Dans le même temps, la qualité de l’aliment apporté peut être modulée de façon dynamique, par exemple au regard de la teneur en acides aminés, selon le poids atteint chaque jour par le porc (qui détermine le besoin d’entretien) et la variation de poids quotidienne (qui détermine le besoin de croissance). Le système d’alimentation de précision développé dans le cadre du projet européen H2020 Feed-a-Gene intègre à la fois des distributeurs de granulés, une bascule automatique et un logiciel de pilotage (OAD) qui s’appuie sur les données historiques de chaque porc pour prédire ses caractéristiques pondérales le lendemain et modéliser les besoins en acides aminés associés.
L’objectif de l’étude est d’évaluer la pertinence des prédictions de poids réalisées par cet outil tout au long de l’engraissement selon le porc, voire selon la séquence alimentaire appliquée à chaque animal qui est susceptible d’influencer son gain de poids.

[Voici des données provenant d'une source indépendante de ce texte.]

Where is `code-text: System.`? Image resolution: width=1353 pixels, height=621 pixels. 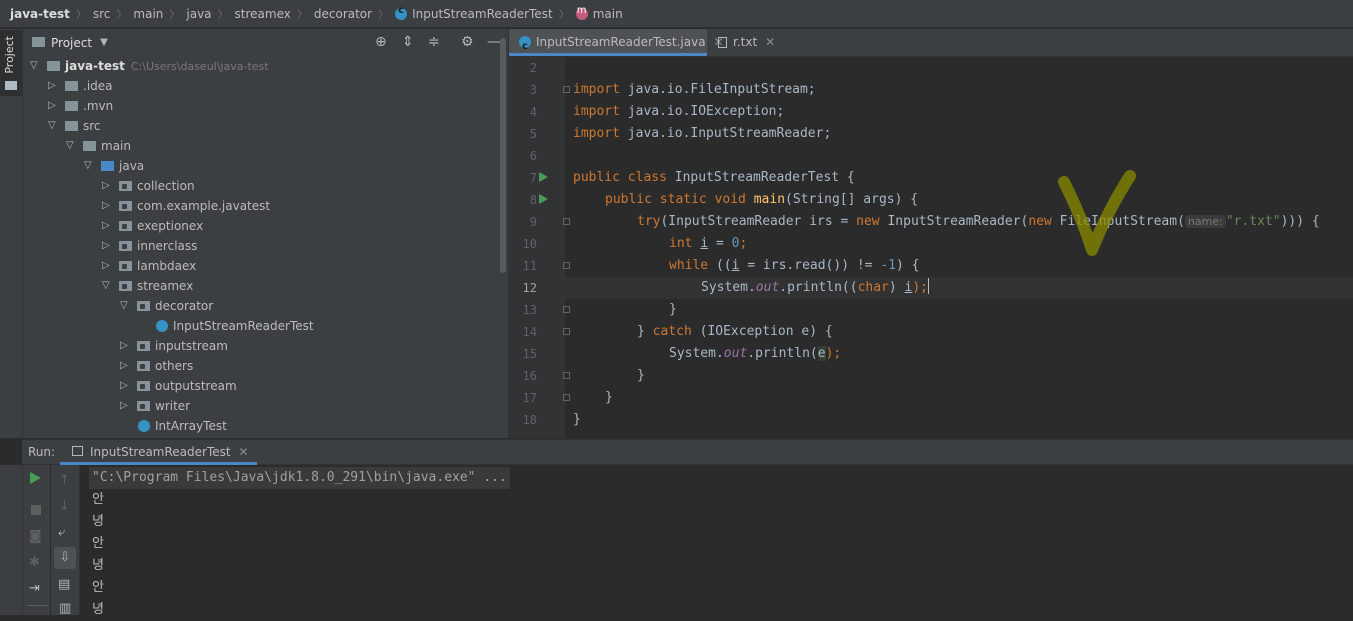 code-text: System. is located at coordinates (696, 354).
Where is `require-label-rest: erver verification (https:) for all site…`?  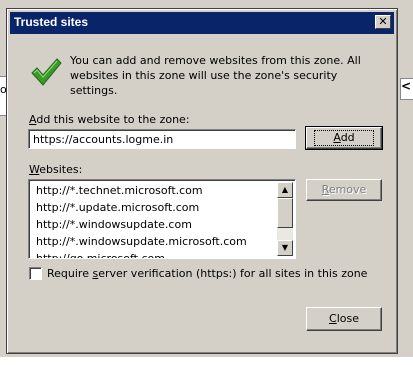
require-label-rest: erver verification (https:) for all site… is located at coordinates (233, 274).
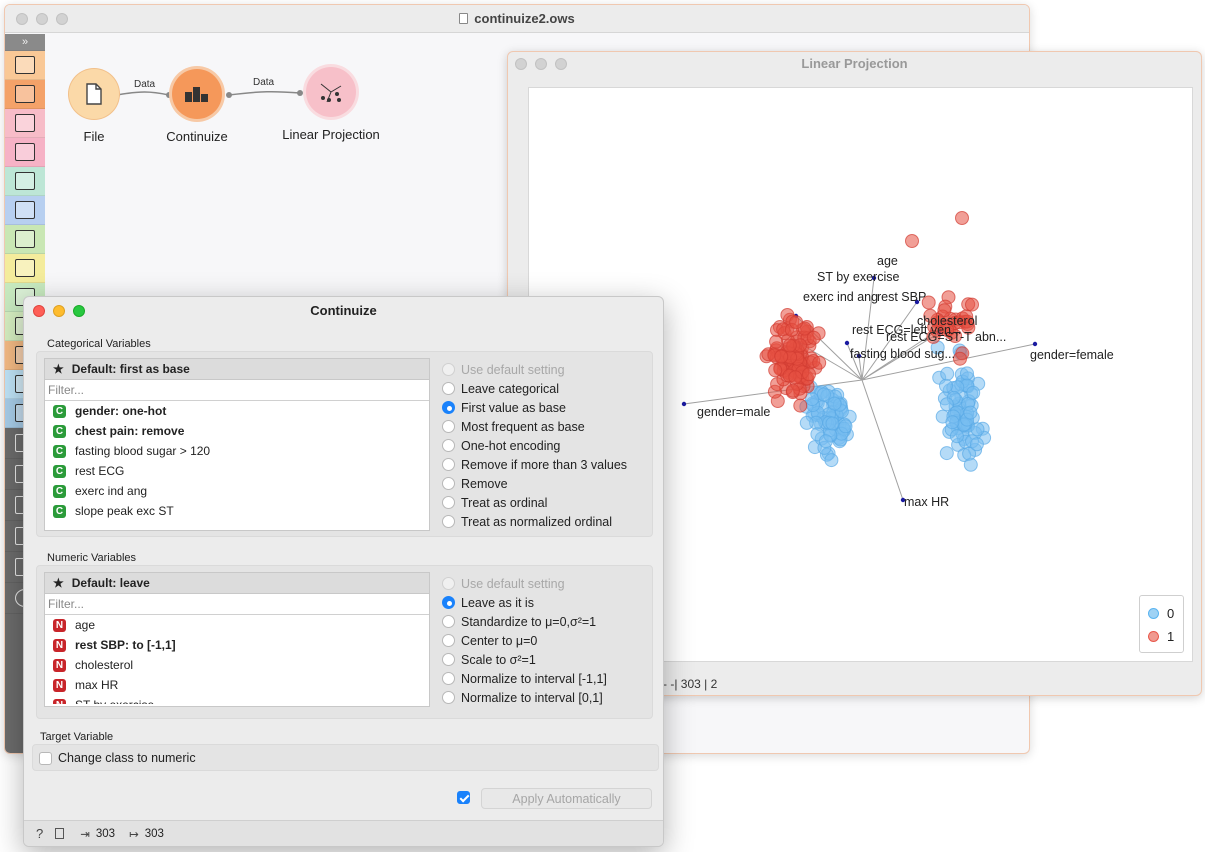  I want to click on categorical-item: Cfasting blood sugar > 120, so click(237, 451).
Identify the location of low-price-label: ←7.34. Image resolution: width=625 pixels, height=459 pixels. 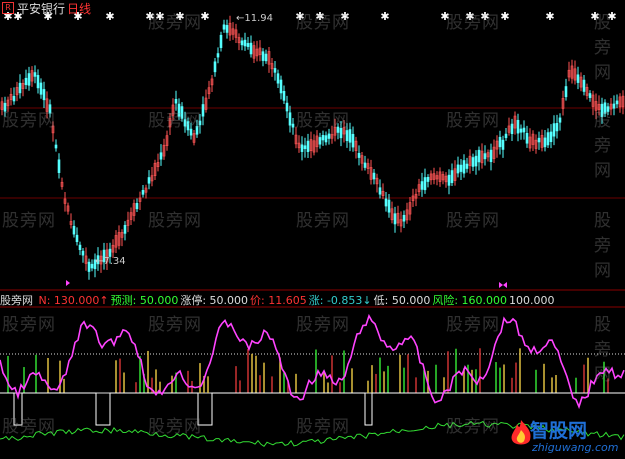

Real-time prediction of individual body weight of group-housed growing pigs from daily measurements with an automatic weighing scale

Precision feeding is a promising strategy to improve the efficiency of resource use by improving the adequacy between nutrient supplies and animal requirements. Technologies that identify each pig within a group (RFID ear tags), weighs it automatically and mixes different diets to adapt the quality of the feed ration on an individual and daily basis (precision feeders) were combined in a decision support system developed in the H2020 Feed-a-Gene project. It also includes a conceptual model to estimate nutritional requirements that relies on prediction of body weight (BW) and BW gain. These day D+1 criteria must be predicted from daily and individual measurements of BW performed up to day D on growing pigs group-housed in a pen equipped with an automatic weighing scale. The BW predicted with the Holt-Winters’ double exponential smoothing model (HWα, with the smoothing parameter α set at 0.6) were compared to measurements performed over at least 97 days on two groups of 96 pigs. From the 85 and 83 individual growth curves available, the slope of the regression between mean measured and predicted BW averaged 0.98 (R² = 0.99). Based on 9080 and 7662 measured BW available (respectively in each group), mean daily RMSEP regularly varies over time around 4-5% (without any particular event during the trial). Consequently, the accuracy of the prediction method was considered to meet expectations.